::: Text section :::

The right spectral channels and spatial resolution of PRISMA could improve discrimination and changes in spatial distribution of individual species (forest, rangeland, invasive and crops) and the accuracy to estimate biochemical and biophysical parameters (Lee et al., 1999; Tian et al., 2001; Melgani and Bruzzone, 2004; Yang et al., 2010), allowing vegetation health and stress indicators evaluations and damage assessments. Moreover, significant improvement in mapping vegetation chlorophyll pigment and nitrogen could be provided by PRISMA.
PRISMA sensor, having a large number of narrow bands, could provide necessary information for measuring and mapping the soil physical degradation (soil condition and erosional state of bare soils); the soil texture (i.e. the relative proportions of clay, sand and silt) and the soil organic carbon (SOC) in agricultural fields that is important for the balance of greenhouse gasses (GHGs) and in studies dealing with the mitigation of climatic change (IPCC, 2001); the cropland biophysical variables such as Leaf Area Index (LAI) (Hansen, P.M. et al., 2003, Lee, K. Et al. 2004), Absorbed Photosynthetically Active Radiation (FAPAR) and chlorophyll a+b (Cab) (Chen and Cihlar, 1996; Myneni et al., 2002) useful to characterize crop status and estimate its productivity; the Land use/Land Cover types changes and the forest vegetation greenness.

:::

▶ _Directive_
Rewrite the section of the PRISMA passage between "The right spectral" and "provided by PRISMA.", inclusive, replacing "vegetation health" with "vegetation condition".

::: Entries shown :::

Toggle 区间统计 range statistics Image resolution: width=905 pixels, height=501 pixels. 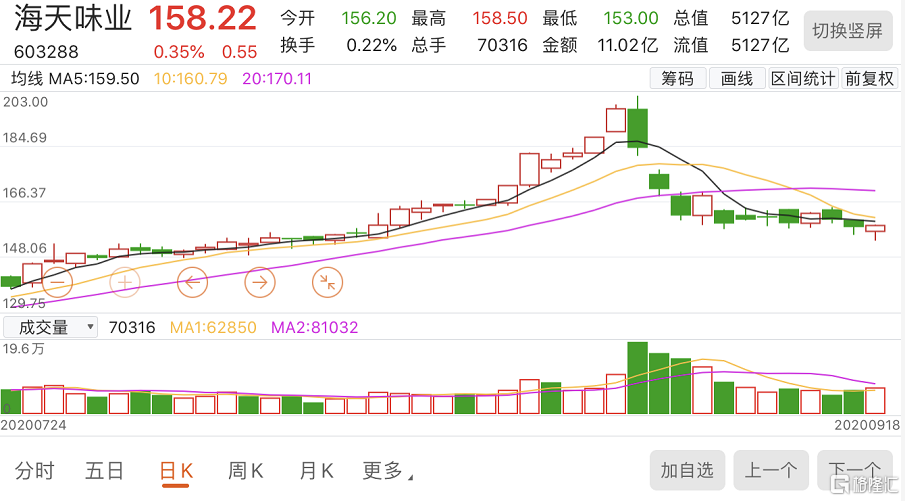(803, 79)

:::
::: Entries shown :::

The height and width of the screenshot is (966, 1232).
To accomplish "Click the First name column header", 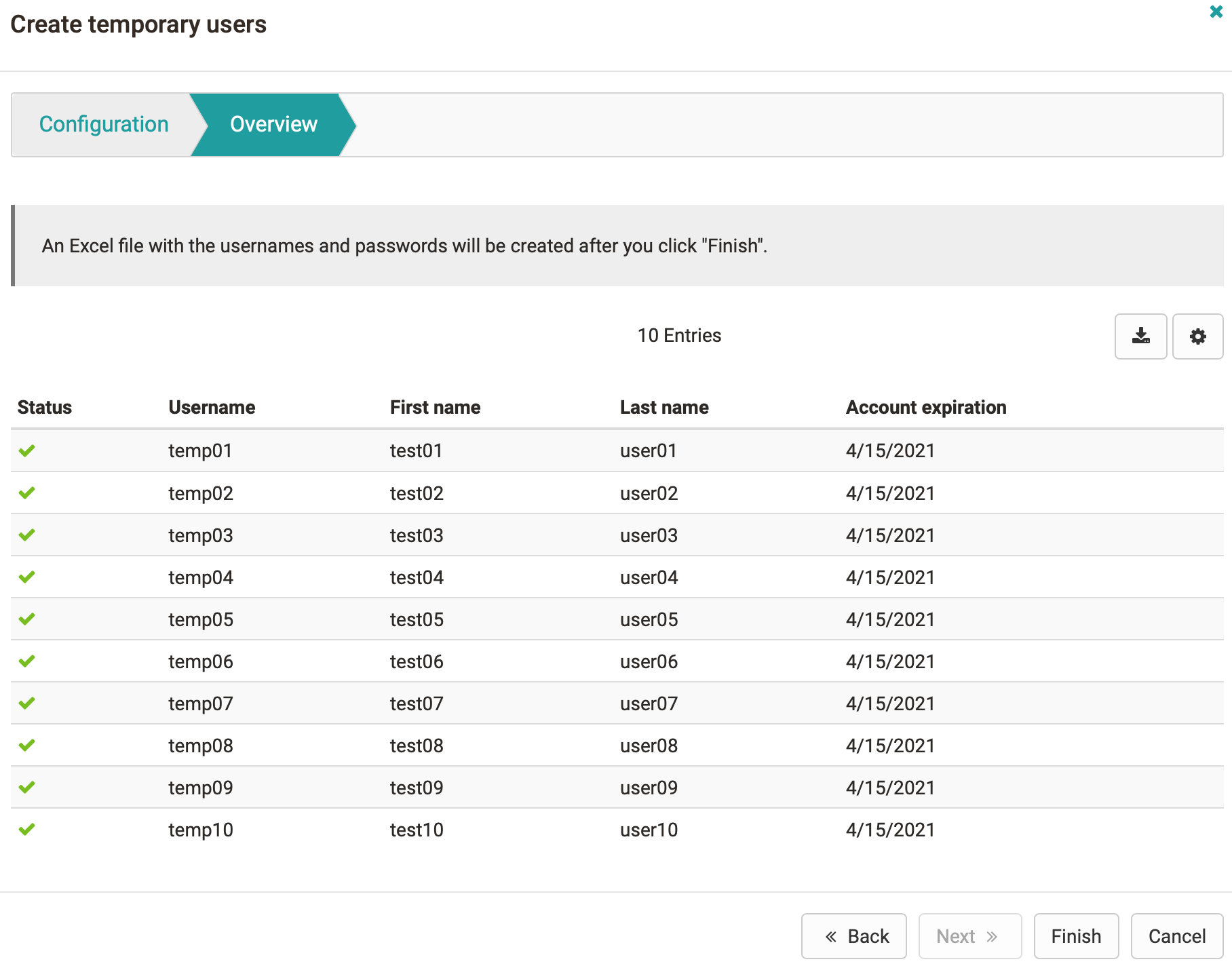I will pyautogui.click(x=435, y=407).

:::

▶ _Response for this exercise_
The right spectral channels and spatial resolution of PRISMA could improve discrimination and changes in spatial distribution of individual species (forest, rangeland, invasive and crops) and the accuracy to estimate biochemical and biophysical parameters (Lee et al., 1999; Tian et al., 2001; Melgani and Bruzzone, 2004; Yang et al., 2010), allowing vegetation condition and stress indicators evaluations and damage assessments. Moreover, significant improvement in mapping vegetation chlorophyll pigment and nitrogen could be provided by PRISMA.